──────── Dataset excerpts

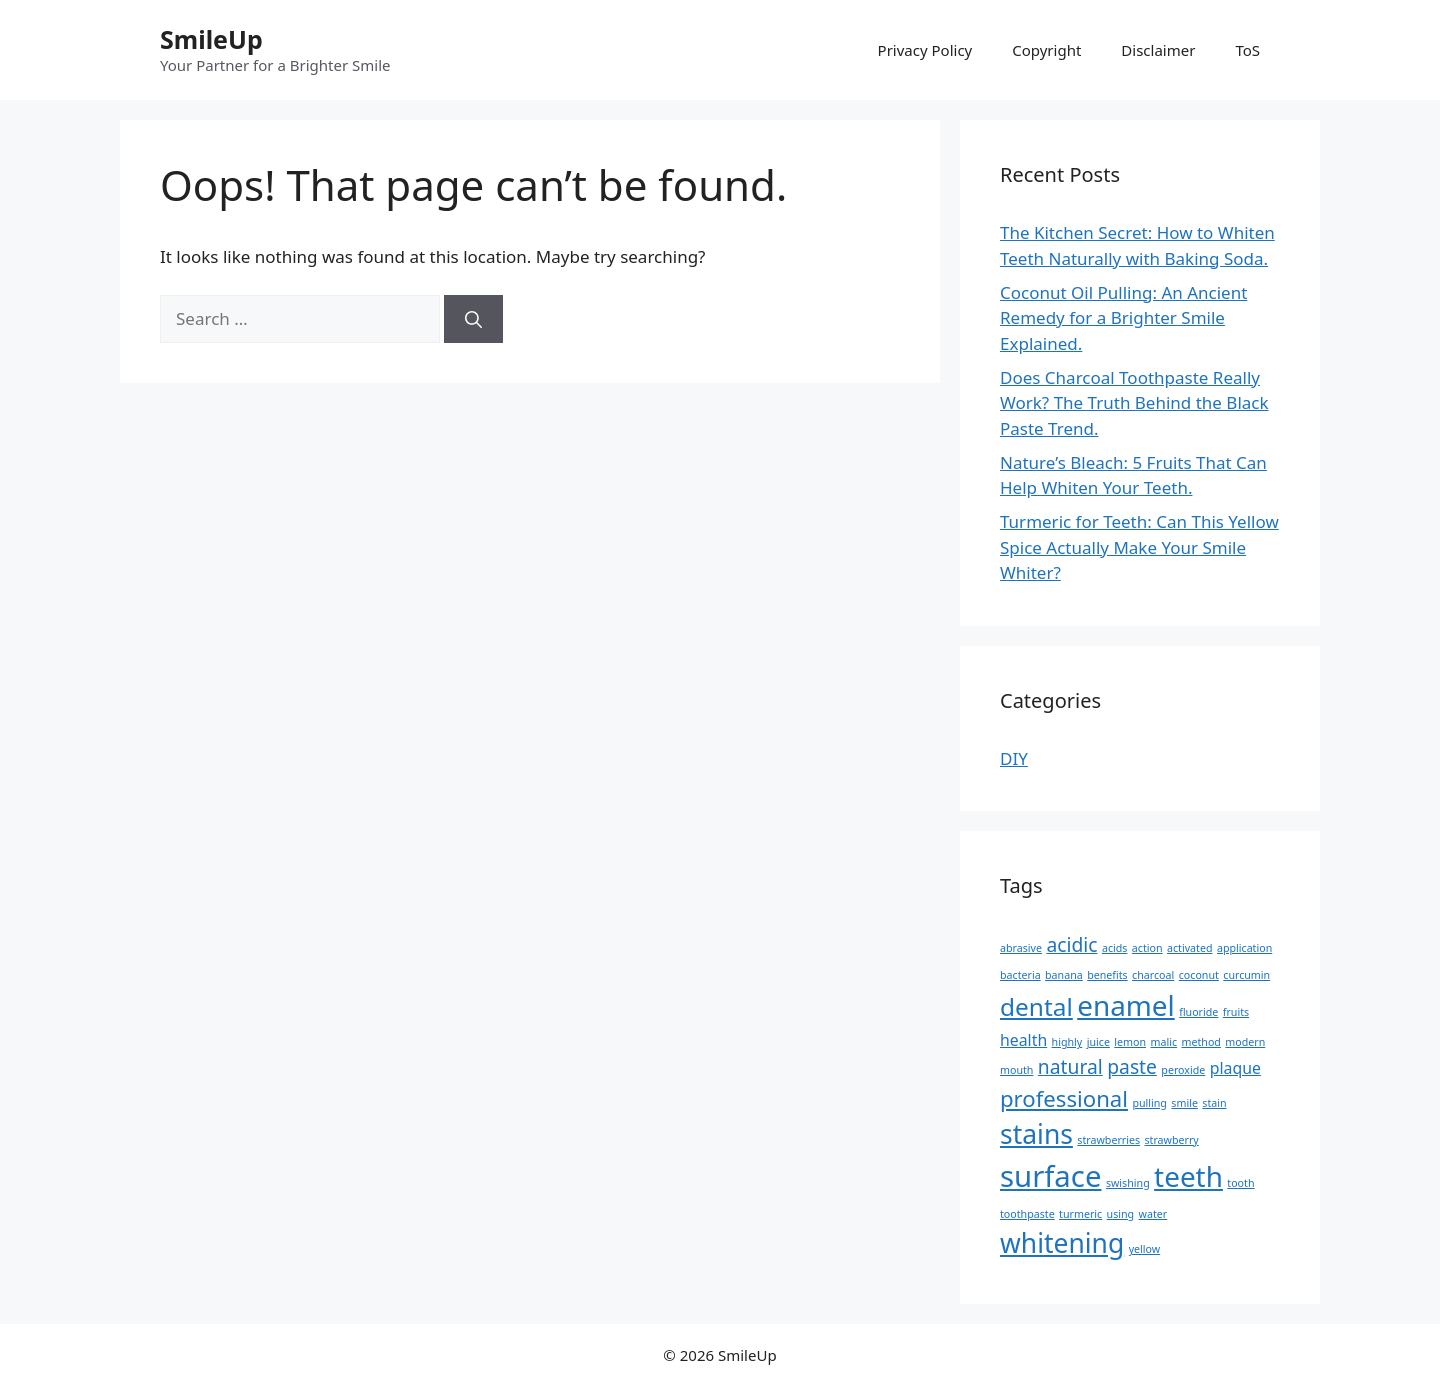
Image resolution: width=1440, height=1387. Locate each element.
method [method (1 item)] (1201, 1042)
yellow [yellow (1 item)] (1145, 1249)
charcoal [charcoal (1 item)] (1153, 975)
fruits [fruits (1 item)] (1236, 1012)
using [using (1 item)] (1121, 1214)
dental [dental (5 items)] (1036, 1006)
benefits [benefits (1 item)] (1107, 975)
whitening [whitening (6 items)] (1062, 1243)
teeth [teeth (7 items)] (1188, 1176)
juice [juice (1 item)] (1098, 1042)
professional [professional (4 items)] (1064, 1098)
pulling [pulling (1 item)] (1149, 1103)
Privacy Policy (925, 50)
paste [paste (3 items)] (1132, 1066)
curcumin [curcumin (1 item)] (1246, 975)
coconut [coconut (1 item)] (1199, 975)
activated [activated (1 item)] (1190, 948)
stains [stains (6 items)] (1036, 1134)
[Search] (473, 319)
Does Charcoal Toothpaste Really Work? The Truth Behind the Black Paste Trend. (1134, 403)
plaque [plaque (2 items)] (1235, 1068)
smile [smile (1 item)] (1184, 1103)
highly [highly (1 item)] (1067, 1042)
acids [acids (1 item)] (1115, 948)
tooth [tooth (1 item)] (1240, 1183)
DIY (1014, 758)
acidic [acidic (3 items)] (1071, 944)
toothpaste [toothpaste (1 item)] (1027, 1214)
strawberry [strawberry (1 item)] (1171, 1140)
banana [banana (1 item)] (1064, 975)
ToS (1247, 50)
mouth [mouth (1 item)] (1016, 1070)
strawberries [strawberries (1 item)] (1108, 1140)
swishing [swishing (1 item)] (1128, 1183)
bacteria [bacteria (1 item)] (1020, 975)
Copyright (1046, 50)
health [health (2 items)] (1023, 1040)
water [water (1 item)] (1153, 1214)
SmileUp (211, 39)
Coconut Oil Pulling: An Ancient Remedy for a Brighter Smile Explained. (1123, 318)
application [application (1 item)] (1244, 948)
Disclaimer (1158, 50)
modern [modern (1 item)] (1245, 1042)
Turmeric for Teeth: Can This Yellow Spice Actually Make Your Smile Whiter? (1139, 547)
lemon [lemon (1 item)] (1130, 1042)
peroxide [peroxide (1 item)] (1183, 1070)
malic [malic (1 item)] (1164, 1042)
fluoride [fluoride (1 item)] (1198, 1012)
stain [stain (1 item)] (1214, 1103)
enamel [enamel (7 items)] (1126, 1005)
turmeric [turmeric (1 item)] (1080, 1214)
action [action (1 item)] (1147, 948)
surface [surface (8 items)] (1050, 1176)
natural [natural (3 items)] (1070, 1066)
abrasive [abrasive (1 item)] (1021, 948)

────────────────

## What you are asked to do
Begin at the first line of the records and please reproduce every line exactly through the one containing "Coconut Oil Pulling: An", leaving all pictures out.

## Response
Image resolution: width=1440, height=1387. Locate each element.
method [method (1 item)] (1201, 1042)
yellow [yellow (1 item)] (1145, 1249)
charcoal [charcoal (1 item)] (1153, 975)
fruits [fruits (1 item)] (1236, 1012)
using [using (1 item)] (1121, 1214)
dental [dental (5 items)] (1036, 1006)
benefits [benefits (1 item)] (1107, 975)
whitening [whitening (6 items)] (1062, 1243)
teeth [teeth (7 items)] (1188, 1176)
juice [juice (1 item)] (1098, 1042)
professional [professional (4 items)] (1064, 1098)
pulling [pulling (1 item)] (1149, 1103)
Privacy Policy (925, 50)
paste [paste (3 items)] (1132, 1066)
curcumin [curcumin (1 item)] (1246, 975)
coconut [coconut (1 item)] (1199, 975)
activated [activated (1 item)] (1190, 948)
stains [stains (6 items)] (1036, 1134)
[Search] (473, 319)
Does Charcoal Toothpaste Really Work? The Truth Behind the Black Paste Trend. (1134, 403)
plaque [plaque (2 items)] (1235, 1068)
smile [smile (1 item)] (1184, 1103)
highly [highly (1 item)] (1067, 1042)
acids [acids (1 item)] (1115, 948)
tooth [tooth (1 item)] (1240, 1183)
DIY (1014, 758)
acidic [acidic (3 items)] (1071, 944)
toothpaste [toothpaste (1 item)] (1027, 1214)
strawberry [strawberry (1 item)] (1171, 1140)
banana [banana (1 item)] (1064, 975)
ToS (1247, 50)
mouth [mouth (1 item)] (1016, 1070)
strawberries [strawberries (1 item)] (1108, 1140)
swishing [swishing (1 item)] (1128, 1183)
bacteria [bacteria (1 item)] (1020, 975)
Copyright (1046, 50)
health [health (2 items)] (1023, 1040)
water [water (1 item)] (1153, 1214)
SmileUp (211, 39)
Coconut Oil Pulling: An Ancient Remedy for a Brighter Smile Explained. (1123, 318)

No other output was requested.